Coin Center, a new public policy organisation dedicated to digital currency research and advocacy, has launched with widespread backing from the bitcoin industry.
The Washington, DC-based group is supported by prominent figures such as VC investor Marc Andreessen, SecondMarket chairman Barry Silbert, bitcoin developer Jeff Garzik and a host of the industry's most prominent companies.
In an open letter to the community, executive director Jerry Brito said that one major goal of the group is to help shape the global regulatory debate that could decide the fate of digital currency usage in the US and abroad.

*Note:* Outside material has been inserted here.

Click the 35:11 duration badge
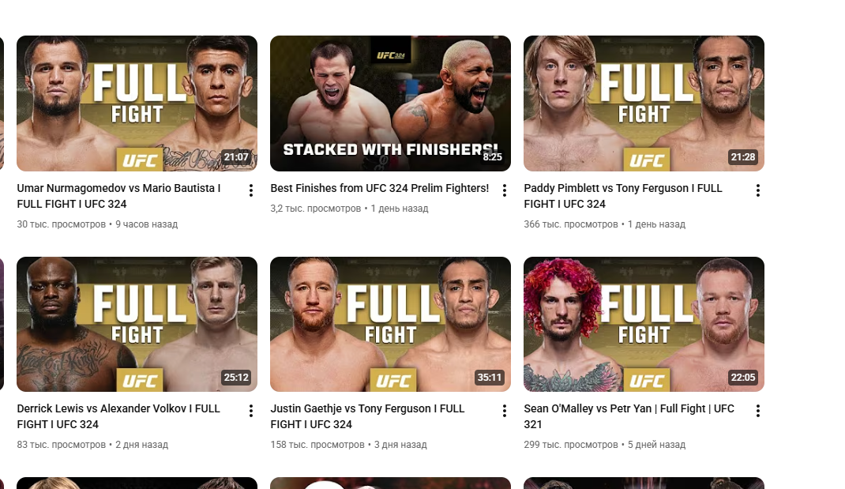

Brito, a former executive director and research fellow at noted market research organisation Mercatus Center, wrote:
Notably, Brito recently co-authored a critique of the BitLicense that was published by Mercatus. He formally left the organisation on 18th August, cryptically announcing by email that we would be moving on to another venture.
Star-studded support
In addition to Brito, Andreessen and Garzik, the group’s board of directors includes angel investor Alex Morcos; Stanford professor and Ripple Labs advisor Susan Athey; and Andreessen Horowitz general partner Balaji Srinivasan.
Coin Center will have an initial budget of $1m to support its efforts.
The organisation received funding from a variety of well-known bitcoin investors, companies and venture groups including:
- itBit’s Charles Cascarilla
- Liberty City Ventures’ Emil Woods
- Xapo.
Move toward advocacy
The group’s emergence comes at a critical juncture for digital currency adoption as regulators and governments worldwide debate if and how the technology should be regulated.
Further, it joins other organisations also focused on bitcoin public policy, including fellow Washington DC-based Chamber of Digital Commerce, led by former Forbes correspondent Perianne Boring, and the industry's oldest support group, the Bitcoin Foundation.
Speaking to CoinDesk, Jeff Garzik explained that there is demand for more information about bitcoin, both on the policy front and beyond, and that as a result, new groups are being formed to fill this need.
Given the fact that regulators are still working out how they plan on defining digital currencies, he said that "new policy research and study is needed".
"The time was really right for this effort," he argued.